> Set exercise 1: Decide whether each statement below agrees with the CS145 exam solutions, and for each give yes or no along with the deciding words from the text, quoted exactly. (a) The answer given for Problem 2 is (b). (b) The schema for R in Problem 2 leaves out the key for B. (c) In the crews example, R connects movies to studios.
> Set exercise 2: From the CS145 exam solutions, print the text between "Many many people" and "(NULL,7,8).", inclusive.

> Supplied passage:
CS145 Final Exam Solutions
Index
Problem 1: (d)
The fact that R is many-one and onto (i.e., each A is
associated with exactly one B does not constrain B, except
that it must have at least one entity.
All the A's could map to 1 B or 100 different B's,
or anything in between, and there could be any number of B's that
are not associated with any A.
Problem 2: (b)
The schema for R is (a,b,c), including the full key for
B.
Problem 3: (a)
Many many people got this wrong.
The problem is that people confuse the idea of where the key comes from
in a weak entity set with what are the entities themselves.
For example, if B were ``crews'' as in the text, and A was
movies, while R indicated which crew worked on which movie, a
movie would be related to a crew, i.e., a group of people.
The fact that we couldn't uniquely refer to that crew without knowing
the studio (entity set C) they worked for is irrelevant; R
still connects movies to crews and not to studios.
Problem 4: (c)
The tuples are (1,2,5), (1,2,6), (3,4,NULL), and
(NULL,7,8).
Problem 5: (d)

> Data lines:

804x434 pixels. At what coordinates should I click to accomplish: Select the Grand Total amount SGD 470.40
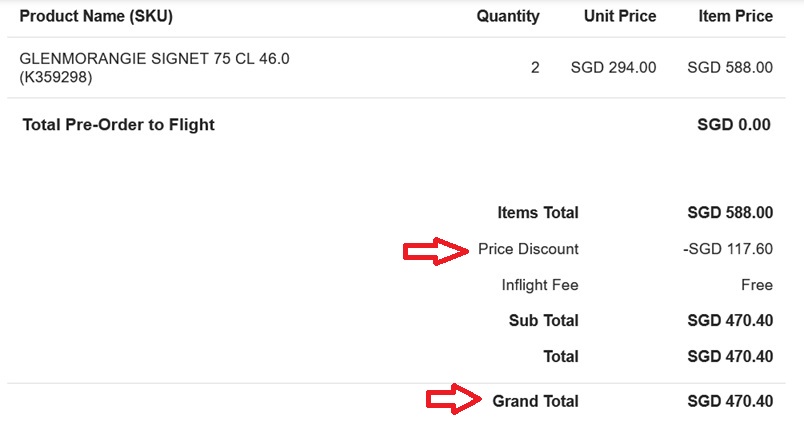730,401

> Result 1:
(a) Yes: "Problem 2: (b)"
(b) No: "including the full key for B"
(c) No: "R still connects movies to crews and not to studios"

> Result 2:
Many many people got this wrong.
The problem is that people confuse the idea of where the key comes from
in a weak entity set with what are the entities themselves.
For example, if B were ``crews'' as in the text, and A was
movies, while R indicated which crew worked on which movie, a
movie would be related to a crew, i.e., a group of people.
The fact that we couldn't uniquely refer to that crew without knowing
the studio (entity set C) they worked for is irrelevant; R
still connects movies to crews and not to studios.
Problem 4: (c)
The tuples are (1,2,5), (1,2,6), (3,4,NULL), and
(NULL,7,8).